DIE EXPANSION DES RÖMISCHEN REICHES
Nr. 7 / VII
Römische
Raumordnung
Die Erschließung des Hinterlandes von Carnuntum
Der genaue Zeitpunkt, zu dem die römische Militärverwaltung die zivile Aufschließung des Hinterlandes von Carnuntum in Angriff nahm, lässt sich nicht genau bestimmen. Sicher ist jedoch, dass sich nach der Ankunft der 15. Legion in den 40er-Jahren des 1. Jahrhunderts n. Chr. das Leben der einheimischen Bevölkerung grundlegend veränderte. Besonders einschneidend war dies für den lokalen Adel, der durch die neuen Machthaber nicht nur den Großteil seiner Liegenschaften, sondern auch alle seine Privilegien und Rechte verlor.

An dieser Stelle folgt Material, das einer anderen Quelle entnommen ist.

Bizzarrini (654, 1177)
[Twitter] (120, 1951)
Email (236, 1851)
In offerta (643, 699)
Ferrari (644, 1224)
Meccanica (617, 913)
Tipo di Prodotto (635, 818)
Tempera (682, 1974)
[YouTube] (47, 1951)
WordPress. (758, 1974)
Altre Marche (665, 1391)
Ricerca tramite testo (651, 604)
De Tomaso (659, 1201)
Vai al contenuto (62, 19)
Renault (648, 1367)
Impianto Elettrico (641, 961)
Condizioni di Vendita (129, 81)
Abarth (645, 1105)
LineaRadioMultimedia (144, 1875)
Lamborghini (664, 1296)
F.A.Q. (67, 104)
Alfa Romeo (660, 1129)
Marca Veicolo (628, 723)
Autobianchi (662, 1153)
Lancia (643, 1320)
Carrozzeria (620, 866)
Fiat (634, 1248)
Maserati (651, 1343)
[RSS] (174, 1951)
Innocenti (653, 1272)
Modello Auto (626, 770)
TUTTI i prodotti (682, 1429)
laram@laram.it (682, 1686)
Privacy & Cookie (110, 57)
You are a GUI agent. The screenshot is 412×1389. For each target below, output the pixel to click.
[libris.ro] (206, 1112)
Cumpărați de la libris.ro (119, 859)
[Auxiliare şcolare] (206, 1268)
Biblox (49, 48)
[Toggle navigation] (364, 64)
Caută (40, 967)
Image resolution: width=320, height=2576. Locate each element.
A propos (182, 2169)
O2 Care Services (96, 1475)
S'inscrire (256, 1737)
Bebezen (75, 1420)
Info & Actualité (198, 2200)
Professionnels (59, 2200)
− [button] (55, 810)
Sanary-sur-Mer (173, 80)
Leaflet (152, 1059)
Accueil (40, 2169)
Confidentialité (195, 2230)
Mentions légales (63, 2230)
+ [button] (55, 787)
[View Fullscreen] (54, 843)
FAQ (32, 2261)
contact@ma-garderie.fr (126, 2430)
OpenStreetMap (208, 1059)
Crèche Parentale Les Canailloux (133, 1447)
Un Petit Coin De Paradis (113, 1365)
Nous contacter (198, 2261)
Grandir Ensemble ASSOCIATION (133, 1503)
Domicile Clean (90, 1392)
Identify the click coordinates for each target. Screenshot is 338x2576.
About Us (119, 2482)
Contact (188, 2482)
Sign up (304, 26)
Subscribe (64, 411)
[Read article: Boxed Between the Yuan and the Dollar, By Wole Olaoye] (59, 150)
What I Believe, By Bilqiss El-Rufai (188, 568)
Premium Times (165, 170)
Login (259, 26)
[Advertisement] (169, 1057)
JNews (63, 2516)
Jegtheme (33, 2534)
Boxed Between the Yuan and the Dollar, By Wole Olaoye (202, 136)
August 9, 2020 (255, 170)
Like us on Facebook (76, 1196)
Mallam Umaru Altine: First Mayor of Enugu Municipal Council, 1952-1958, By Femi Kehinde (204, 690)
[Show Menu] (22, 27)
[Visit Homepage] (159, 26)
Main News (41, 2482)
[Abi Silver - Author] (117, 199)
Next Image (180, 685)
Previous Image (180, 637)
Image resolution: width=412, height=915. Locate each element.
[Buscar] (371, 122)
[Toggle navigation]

Es verwundert daher kaum, dass die Enteignung und Entmachtung der alten Elite blutige Aufstände nach sich ziehen konnte, insbesondere dann, wenn Rom es verabsäumt hatte, die wehrfähigen Männer eines eroberten Gebietes rechtzeitig außer Landes zu bringen.
Der pragmatischen Politik der römischen Verwaltung ist es zuzuschreiben, dass die in Besitz genommenen Territorien vermessen und als 50 bis 100 Hektar große Parzellen jenen Veteranen, die nach Ableistung der Dienstzeit in der Nähe ihrer Garnison bleiben wollten, als Eigentum übertragen wurden. Aus Soldaten wurden Bauern, gestandene, disziplinierte Männer, die nunmehr landwirtschaftliche Betriebe gründeten und mit innovativen Methoden in Ackerbau und Viehzucht für die Armee wie auch für Beamte, Händler und Handwerker Lebensmittel produzierten.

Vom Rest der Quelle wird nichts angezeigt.